Typically, the best short-term business loans offer a quick turnaround to meet your business’s needs with repayment terms of 12 months or less. That said, exploring your options ensures you get the right short-term loan for your business. Here are some of the most popular types of short-term business loans.

Type of loan Overview Best for
Term loan A loan that pays out in a single lump sum. You repay the loan over a predetermined number of months and pay interest on the full amount. One-time projects and purchases.
Line of credit A revolving line of credit. You can borrow money up to your credit limit and pay it back monthly. You pay interest only on your current debt. Cash flow, covering emergency expenses and dealing with seasonal sales slumps.
Merchant cash advance An arrangement with a company that agrees to loan you money using your credit card sales as collateral. You repay the loan using future sales. Emergency or seasonal expenses and purchasing inventory.
Invoice factoring Allows you to get up to 90 percent of an unpaid invoice from an invoice factoring company. Once the invoice is paid, you get the remaining amount minus any fees. Working cash flow to cover expenses without waiting for outstanding invoices to be paid.

5 tips for managing a short-term business loan

Regardless of the short-term business loan you choose, these five tips can help you manage your loan effectively, avoiding any financial issues in the future.

1. Know your loan terms

Loan terms determine everything from your monthly payment amount to maintenance fees and prepayment guidelines. They also outline the maturity date of your loan and what happens if you fail to pay on time.
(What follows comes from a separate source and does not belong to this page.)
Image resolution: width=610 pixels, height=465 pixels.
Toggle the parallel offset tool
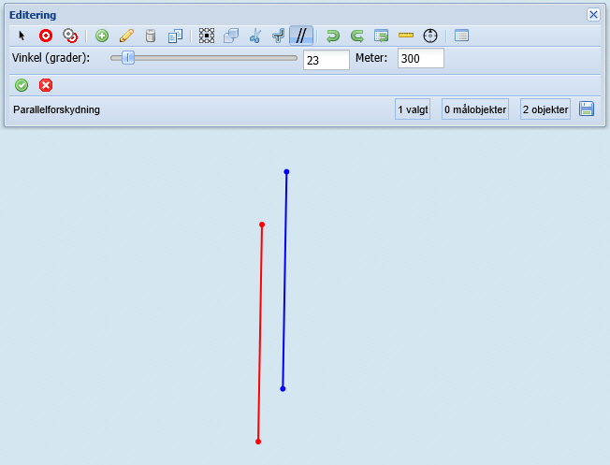[x=301, y=36]
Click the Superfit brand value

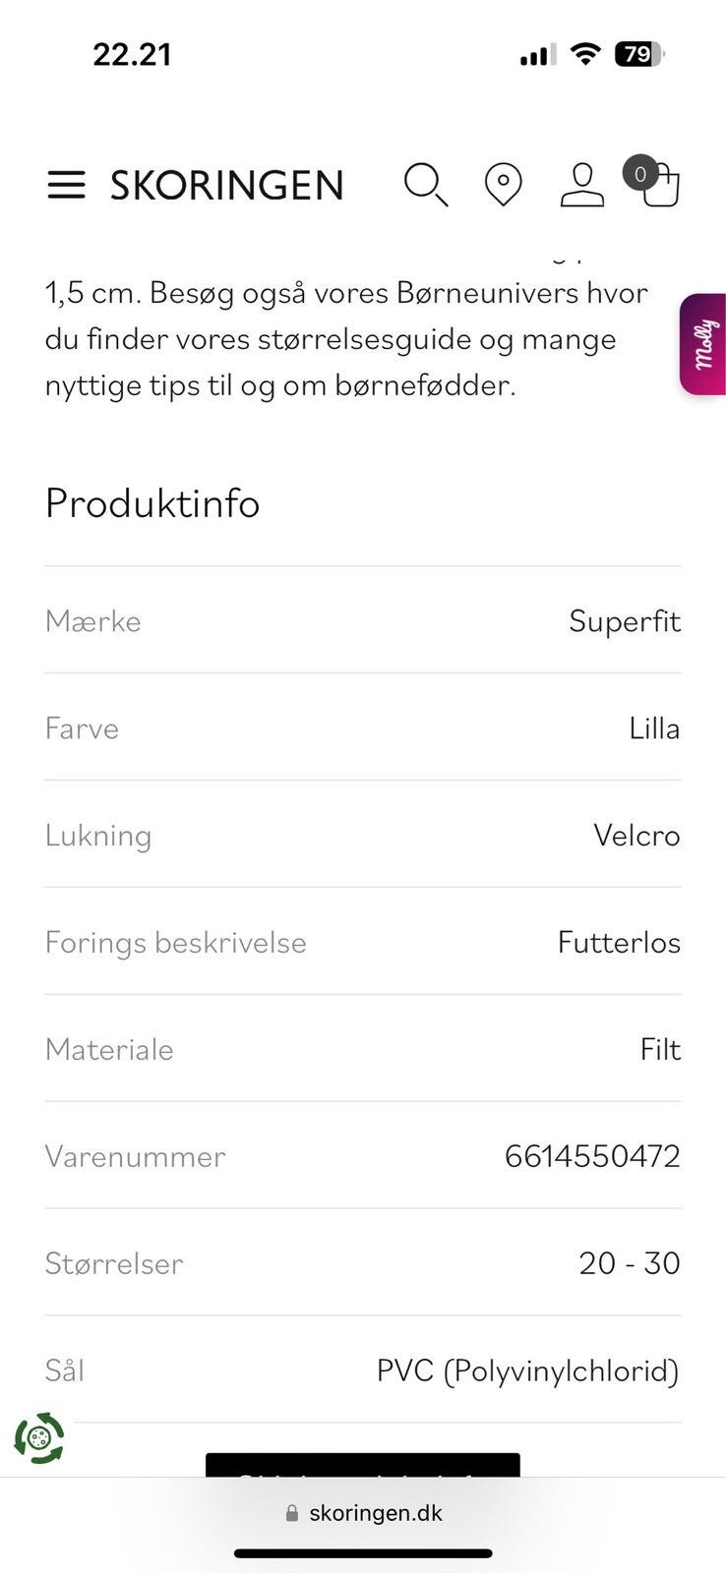pyautogui.click(x=624, y=621)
Are you paying interest, or does your loan have a factor rate? Can you make additional principal payments? Choosing the best short-term business loan for your organization can help you build your business credit score and grow your business, but failing to understand your loan terms could do the opposite.

2. Budget to ensure you can afford loan payments

It’s tempting to take out as much as a lender will give you, but the reality is that borrowing a smaller amount is often wiser. Especially when you consider all of the loan fees you’re responsible for. Short-term loans are best for businesses that have immediate financial needs.

The average loan is subject to several fees, like application, origination, underwriting, late and administration fees. Use a business loan calculator to see your monthly payments to ensure you can afford your loan payments. Once you know exactly what your loan payments will be, budget to make sure you always have the funds for your payments.

3. Stick to your repayment plan

On-time payments account for 35 percent of your personal FICO score and can affect your business credit score. As short-term loans have shorter repayment periods than other types of business loans, it’s easy to get into a cycle of debt if you are late or behind on payments. Additionally, failing to make payments could result in defaulting on your loan, impacting your business’s financial future.

Prioritizing on-time payments is the most important thing you can do to manage a short-term loan balance responsibly.

4. Avoid taking on other debts

Short-term loans can be an effective way to fund your business during seasonal slumps or in an emergency. But if you take on other debts while repaying a short-term loan, it can become difficult to keep up with payments.

If your business needs additional funding during your repayment period, consider alternatives to short-term business loans or other types of financing before taking on new debt.

5. Stay in touch with your lender

Communication is key when working with lenders. Always reach out if you have questions or concerns regarding your loan. For example, contact them if you don’t understand an extra fee or can’t make a payment as your business is experiencing financial hardship.

The sooner you communicate your concerns, the more likely your lender will be willing to work with you to find a solution.

The bottom line

Short-term business loans are a good option for fast funding if you manage them correctly. By budgeting, understanding your loan’s terms, keeping an open line of communication with your lender and paying on time, you can manage your short-term loan successfully, making it a useful tool for financing your business quickly.